Già dal titolo – “orior, orieris” in latino significa nascere, cominciare – si percepisce il senso di novità, quasi primaverile, del lavoro della Casesa. Non solo un lavoro di presentazione, non un semplice biglietto da visita, ma l’inizio di un cammino, il primo passo di un percorso, un itinerario tra ricordi e note, che raccoglie sollecitazioni tanto dal suo lavoro come pianista per la danza (come nella traccia d’apertura, Untitled #1) quanto dall’esperienza sedimentata in Sicilia di memorie wagneriane (come nelle due diverse interpretazioni di Saracina), speziata anche da echi di Sakamoto e Satie, e sedimentazioni dal grande repertorio tardoromantico. Immaginazione che muta in musica in presa diretta, prodotto live-in-studio senza tagli ed editing. Come dichiara l’autrice: “Ogni partitura rappresenta un viaggio, per me e per chi ascolta, e così anche ogni registrazione, perché durante il lavoro in studio non hai mai una percezione definitiva, se non solo dopo aver affrontato un percorso, un viaggio, attraverso lo strumento. Riesco a scrivere soltanto immaginando. Ricreare attraverso il pianoforte un luogo, un accadimento, un profumo, colore, emozione, è il modo in cui cerco di comunicare col mondo, sentendone profondamente, a volte anche violentemente, ogni più lieve inflessione e sfumatura.

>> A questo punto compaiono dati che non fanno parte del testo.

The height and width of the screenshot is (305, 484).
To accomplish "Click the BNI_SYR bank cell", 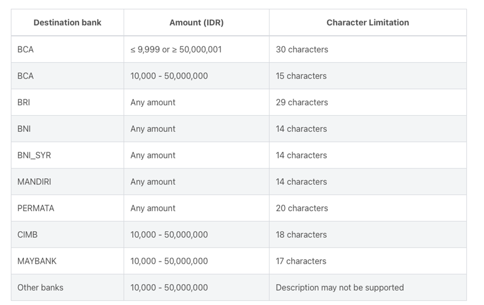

Per questo la mia ricerca si fonda sull’essenza del suono, il quale essendo mezzo di trasmissione di energia, percorre non solo gli spazi ma è capace di entrare dentro l’anima fisicamente, ponendosi in risonanza con l’uomo”.

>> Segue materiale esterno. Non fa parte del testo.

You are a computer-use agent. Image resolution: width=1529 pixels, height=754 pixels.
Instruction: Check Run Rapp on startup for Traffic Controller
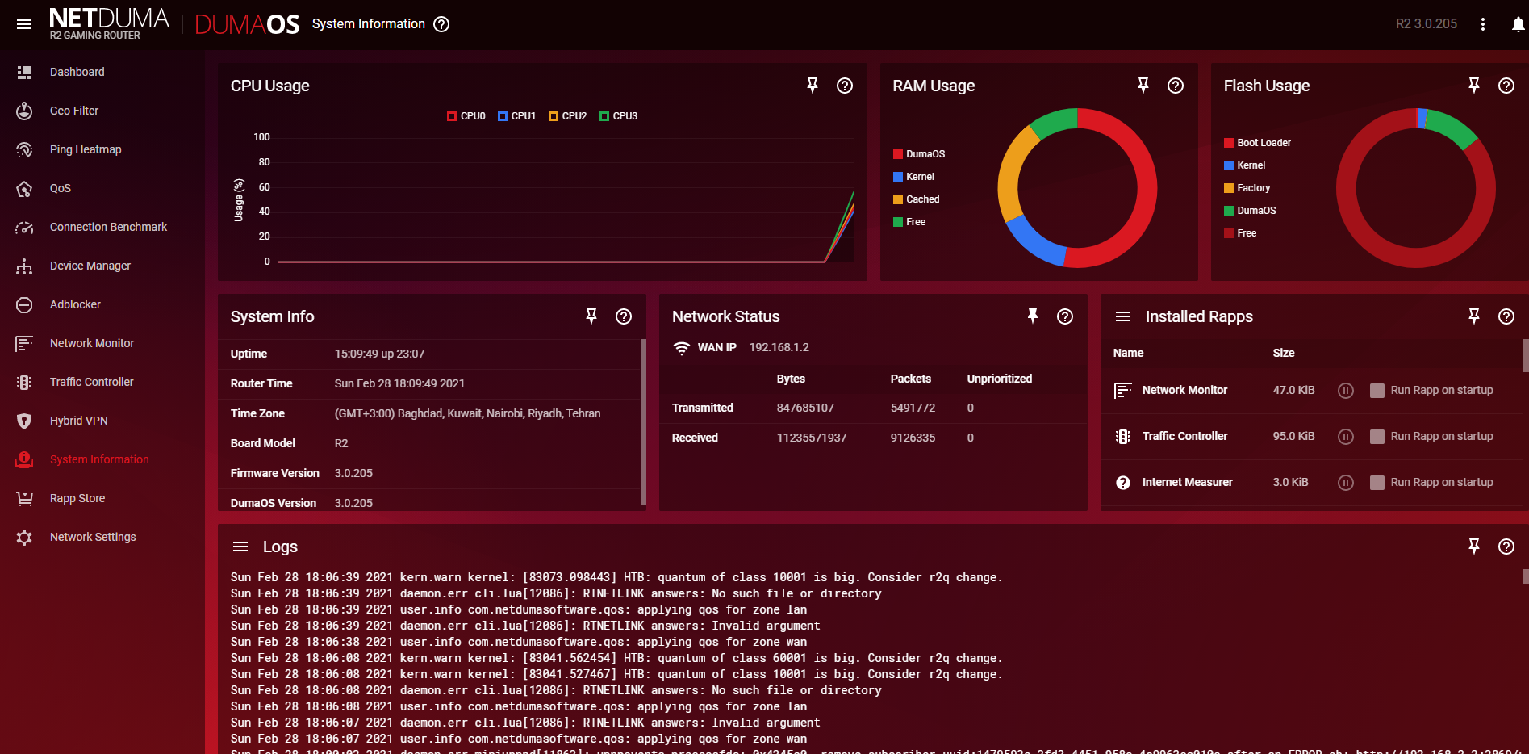[x=1377, y=437]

Orior è composto da cinque brani: una sorta di piccolo scrigno ‘modern classical’ che Valentina ha sigillato prima di partire per questa avventura discografica che la vedrà tornare in studio per il suo album di lunga durata nel 2017. Ciononostante, Orior è un’opera di significativa meditazione sul suono e sul suo significato più profondo, prendendo per mano l’ascoltatore: “La ricerca di “essenza del suono” è stata la estrema concentrazione sulla vita del suono e sulle sue trasformazioni, per ogni brano, per ogni singola frase musicale, ogni nota, ogni singolo respiro, la trasformazione degli armonici in altri armonici, anche con l’uso del pedale come ulteriore e specifico strumento all’interno del pianoforte. Mi è piaciuta molto l’idea – prima con la registrazione in presa diretta e poi col missaggio – di sentire ogni suono vivo, presente, e di portare l’ascoltatore dentro il suono avvolto dallo stesso, come se il mio suono fosse una calda coperta in una fredda sera d’inverno”.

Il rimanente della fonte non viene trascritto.